De 19h30 à 6h. Jeudi-Jeudi XXL, À la folie. 26, avenue Corentin-Cariou. M° Corentin Cariou. 10 €

 

 

Le plus nostalgique

(C) Thomas Smith

Parce que 2015 était trop déprimante, le Badaboum se fait un coup de nostalgie et repassera en 1976 quand les douze coups de minuit retentiront. Le thème musical de la nuit sera donc le disco, qui a connu son heure de gloire il y a quarante ans. Aux platines, des vinyles (forcément) mixés par le crew londonien Horse Meat Disco, qui fait perdurer le style et ses déclinaisons toutes les semaines dans son show sur la radio Rinse FM, tandis que l’équipe du Bal Con prendra les choses en main question scénographie. Les déguisements rétro seront évidemment bien vus à la porte.

À 23 h. Welcome 1976, au Badaboum. 2, rue des Taillandiers. M° Ledru-Rollin/Voltaire. 15-20-25€

 

 

Le plus disco

(c) Gaetan Tracqui

Le Zig Zag mise aussi sur l’effervescence musicale des 70-80’s avec une soirée From Disco to House. Pour l’occasion, le club de la rue Marbœuf convie une légende du disco, le DJ new-yorkais Victor Rosado, qui a commencé à poser des disques au Loft de David Mancuso, avant d’apprendre le métier au fameux club Paradise Garage sous l’égide du pape de tous les DJ’s, Larry Levan.

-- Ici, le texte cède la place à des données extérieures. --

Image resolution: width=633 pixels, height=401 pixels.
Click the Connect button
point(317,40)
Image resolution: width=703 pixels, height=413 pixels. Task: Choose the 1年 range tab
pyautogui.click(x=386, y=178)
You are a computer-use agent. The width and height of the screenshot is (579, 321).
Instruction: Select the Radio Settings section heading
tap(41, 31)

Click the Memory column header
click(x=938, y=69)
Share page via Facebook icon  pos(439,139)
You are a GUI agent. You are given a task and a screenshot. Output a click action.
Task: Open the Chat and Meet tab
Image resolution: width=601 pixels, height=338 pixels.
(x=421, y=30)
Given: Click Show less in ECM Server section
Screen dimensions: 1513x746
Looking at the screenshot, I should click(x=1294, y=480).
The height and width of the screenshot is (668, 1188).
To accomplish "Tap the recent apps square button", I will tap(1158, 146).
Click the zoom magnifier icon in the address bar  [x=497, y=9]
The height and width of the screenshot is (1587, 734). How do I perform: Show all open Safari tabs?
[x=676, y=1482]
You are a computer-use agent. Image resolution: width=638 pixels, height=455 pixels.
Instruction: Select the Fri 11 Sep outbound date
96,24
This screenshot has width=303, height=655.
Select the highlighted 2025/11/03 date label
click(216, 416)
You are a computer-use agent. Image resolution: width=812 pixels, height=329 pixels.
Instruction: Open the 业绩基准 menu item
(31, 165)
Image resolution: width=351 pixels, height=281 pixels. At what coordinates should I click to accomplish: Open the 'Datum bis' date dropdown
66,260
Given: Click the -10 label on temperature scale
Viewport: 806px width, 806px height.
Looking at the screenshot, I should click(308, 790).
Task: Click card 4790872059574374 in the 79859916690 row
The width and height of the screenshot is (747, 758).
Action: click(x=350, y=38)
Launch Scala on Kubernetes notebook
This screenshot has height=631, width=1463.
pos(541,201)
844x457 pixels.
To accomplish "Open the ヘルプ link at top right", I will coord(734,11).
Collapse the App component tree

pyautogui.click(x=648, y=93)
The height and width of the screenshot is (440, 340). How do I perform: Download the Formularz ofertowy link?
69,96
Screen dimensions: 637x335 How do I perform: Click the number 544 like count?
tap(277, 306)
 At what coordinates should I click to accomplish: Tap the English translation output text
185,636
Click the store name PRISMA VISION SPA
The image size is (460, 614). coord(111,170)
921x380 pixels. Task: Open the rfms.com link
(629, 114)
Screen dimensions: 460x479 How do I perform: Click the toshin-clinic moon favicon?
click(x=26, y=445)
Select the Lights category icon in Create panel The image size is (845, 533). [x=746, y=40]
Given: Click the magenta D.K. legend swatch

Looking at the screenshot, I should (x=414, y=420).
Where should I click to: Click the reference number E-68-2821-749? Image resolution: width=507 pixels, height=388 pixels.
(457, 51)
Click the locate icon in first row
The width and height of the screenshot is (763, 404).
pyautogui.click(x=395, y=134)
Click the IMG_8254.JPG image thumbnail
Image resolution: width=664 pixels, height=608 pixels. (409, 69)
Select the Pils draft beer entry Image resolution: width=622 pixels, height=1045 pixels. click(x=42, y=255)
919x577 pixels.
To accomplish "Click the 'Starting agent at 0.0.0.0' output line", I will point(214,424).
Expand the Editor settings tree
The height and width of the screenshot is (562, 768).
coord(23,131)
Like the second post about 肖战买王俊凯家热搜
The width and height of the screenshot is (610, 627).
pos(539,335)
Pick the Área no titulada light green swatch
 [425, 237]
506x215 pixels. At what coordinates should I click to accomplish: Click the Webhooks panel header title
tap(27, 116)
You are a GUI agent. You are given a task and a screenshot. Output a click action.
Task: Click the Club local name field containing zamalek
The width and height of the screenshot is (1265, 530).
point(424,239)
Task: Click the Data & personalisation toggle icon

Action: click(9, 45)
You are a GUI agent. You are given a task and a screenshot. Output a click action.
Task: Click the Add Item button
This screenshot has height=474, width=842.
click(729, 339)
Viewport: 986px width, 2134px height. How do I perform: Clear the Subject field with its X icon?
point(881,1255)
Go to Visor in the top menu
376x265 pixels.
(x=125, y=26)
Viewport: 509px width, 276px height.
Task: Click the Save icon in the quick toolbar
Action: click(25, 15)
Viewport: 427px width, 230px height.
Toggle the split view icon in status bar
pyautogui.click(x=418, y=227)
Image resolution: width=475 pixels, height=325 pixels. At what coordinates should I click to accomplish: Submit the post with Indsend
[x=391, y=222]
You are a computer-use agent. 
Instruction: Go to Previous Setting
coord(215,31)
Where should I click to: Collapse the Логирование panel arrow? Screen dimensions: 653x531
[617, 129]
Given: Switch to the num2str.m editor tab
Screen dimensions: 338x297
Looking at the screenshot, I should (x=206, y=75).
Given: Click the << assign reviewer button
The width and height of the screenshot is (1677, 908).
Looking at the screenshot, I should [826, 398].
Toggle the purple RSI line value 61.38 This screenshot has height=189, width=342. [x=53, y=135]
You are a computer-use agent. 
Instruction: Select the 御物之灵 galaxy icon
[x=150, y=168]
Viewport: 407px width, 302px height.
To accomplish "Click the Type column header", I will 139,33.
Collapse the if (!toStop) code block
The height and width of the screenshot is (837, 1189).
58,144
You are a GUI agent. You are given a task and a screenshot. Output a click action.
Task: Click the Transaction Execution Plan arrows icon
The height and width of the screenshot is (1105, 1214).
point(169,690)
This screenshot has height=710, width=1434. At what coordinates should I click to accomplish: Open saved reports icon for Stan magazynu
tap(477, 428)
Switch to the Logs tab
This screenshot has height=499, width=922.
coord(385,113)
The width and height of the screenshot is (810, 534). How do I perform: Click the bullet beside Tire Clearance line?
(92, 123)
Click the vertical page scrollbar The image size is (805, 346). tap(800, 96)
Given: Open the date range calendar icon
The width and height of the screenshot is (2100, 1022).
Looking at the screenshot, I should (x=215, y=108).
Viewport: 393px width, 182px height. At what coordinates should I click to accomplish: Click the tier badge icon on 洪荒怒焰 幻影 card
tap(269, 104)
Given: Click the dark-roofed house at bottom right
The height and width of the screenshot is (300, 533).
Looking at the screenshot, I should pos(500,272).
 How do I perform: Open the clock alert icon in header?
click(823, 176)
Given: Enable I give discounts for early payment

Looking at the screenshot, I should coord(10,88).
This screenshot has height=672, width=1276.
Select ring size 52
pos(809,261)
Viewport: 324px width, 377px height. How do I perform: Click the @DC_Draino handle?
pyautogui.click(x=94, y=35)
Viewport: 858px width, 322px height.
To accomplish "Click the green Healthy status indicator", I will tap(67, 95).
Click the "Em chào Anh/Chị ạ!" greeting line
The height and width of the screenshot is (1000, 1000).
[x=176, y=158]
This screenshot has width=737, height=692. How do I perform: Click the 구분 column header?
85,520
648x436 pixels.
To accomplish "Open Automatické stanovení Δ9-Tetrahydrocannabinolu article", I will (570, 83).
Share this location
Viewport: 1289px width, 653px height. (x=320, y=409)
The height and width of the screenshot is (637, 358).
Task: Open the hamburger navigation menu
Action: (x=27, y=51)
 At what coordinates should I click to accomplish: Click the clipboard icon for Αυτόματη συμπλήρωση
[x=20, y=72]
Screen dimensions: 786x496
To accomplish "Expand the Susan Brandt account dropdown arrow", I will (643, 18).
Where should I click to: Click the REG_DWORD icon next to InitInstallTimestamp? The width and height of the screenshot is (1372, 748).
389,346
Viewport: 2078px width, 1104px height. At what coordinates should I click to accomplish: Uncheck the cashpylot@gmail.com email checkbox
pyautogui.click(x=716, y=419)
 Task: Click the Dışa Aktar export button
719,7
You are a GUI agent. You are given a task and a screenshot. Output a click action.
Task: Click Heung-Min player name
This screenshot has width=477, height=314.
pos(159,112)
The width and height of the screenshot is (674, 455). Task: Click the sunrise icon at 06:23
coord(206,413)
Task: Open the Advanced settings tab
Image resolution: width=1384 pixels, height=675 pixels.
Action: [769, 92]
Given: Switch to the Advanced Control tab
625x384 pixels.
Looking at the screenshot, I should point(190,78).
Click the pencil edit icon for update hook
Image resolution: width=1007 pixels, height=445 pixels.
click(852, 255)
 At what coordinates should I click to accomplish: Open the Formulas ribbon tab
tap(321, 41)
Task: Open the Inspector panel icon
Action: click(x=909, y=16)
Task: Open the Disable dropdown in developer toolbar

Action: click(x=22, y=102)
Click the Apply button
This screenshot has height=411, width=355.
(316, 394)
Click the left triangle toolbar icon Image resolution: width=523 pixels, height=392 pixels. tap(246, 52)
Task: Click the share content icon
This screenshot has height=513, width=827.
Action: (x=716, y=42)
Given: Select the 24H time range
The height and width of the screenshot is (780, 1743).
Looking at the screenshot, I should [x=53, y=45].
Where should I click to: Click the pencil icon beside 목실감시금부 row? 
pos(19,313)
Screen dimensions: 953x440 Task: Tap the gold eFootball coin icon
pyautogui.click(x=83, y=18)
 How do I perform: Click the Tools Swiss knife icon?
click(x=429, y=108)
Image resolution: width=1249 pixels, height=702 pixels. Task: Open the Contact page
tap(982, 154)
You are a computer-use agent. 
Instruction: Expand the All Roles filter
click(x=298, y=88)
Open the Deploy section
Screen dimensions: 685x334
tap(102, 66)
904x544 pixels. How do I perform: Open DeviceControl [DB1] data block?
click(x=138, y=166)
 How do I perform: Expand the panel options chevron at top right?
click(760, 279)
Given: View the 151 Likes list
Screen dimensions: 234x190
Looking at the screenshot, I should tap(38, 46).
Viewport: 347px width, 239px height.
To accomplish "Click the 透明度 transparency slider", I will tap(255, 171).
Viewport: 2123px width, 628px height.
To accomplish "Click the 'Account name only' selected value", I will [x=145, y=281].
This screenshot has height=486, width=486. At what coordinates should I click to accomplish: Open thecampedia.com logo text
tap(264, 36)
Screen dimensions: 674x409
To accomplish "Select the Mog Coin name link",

De 22 h 30 à 7 h. From Disco to House, au Zig Zag. 34, rue Marbœuf. M° Franklin D. Roosevelt. 15-25 €

 

 

Le plus long

© Jacob Khrist

Comme tous les ans, Concrete profite de son format XXL pour offrir soirée et after au même endroit, soit 17 heures de fête non-stop, avec des valeurs sûres aux platines : deux Berlinois, John Spencer Spencer Parker, et des Français, Gilb’R, patron du label Versatile, ou le crew afro-house Mawimbi pour guincher à l’étage sur le woodfloor.

De 21h-14h. À Concrete. Port de la Rapée. M° Gare de Lyon. 25 €

 

Et aussi : la soirée Motown Party au Djoon, le Nouvel An brésilien au Cabaret sauvage, le réveillon déjanté Super Freedom au Point Ephémère, et la soirée consacrée au label londonien Unknown To The Unknown au Batofar, suivie de l’after organisé par Berlinons Paris.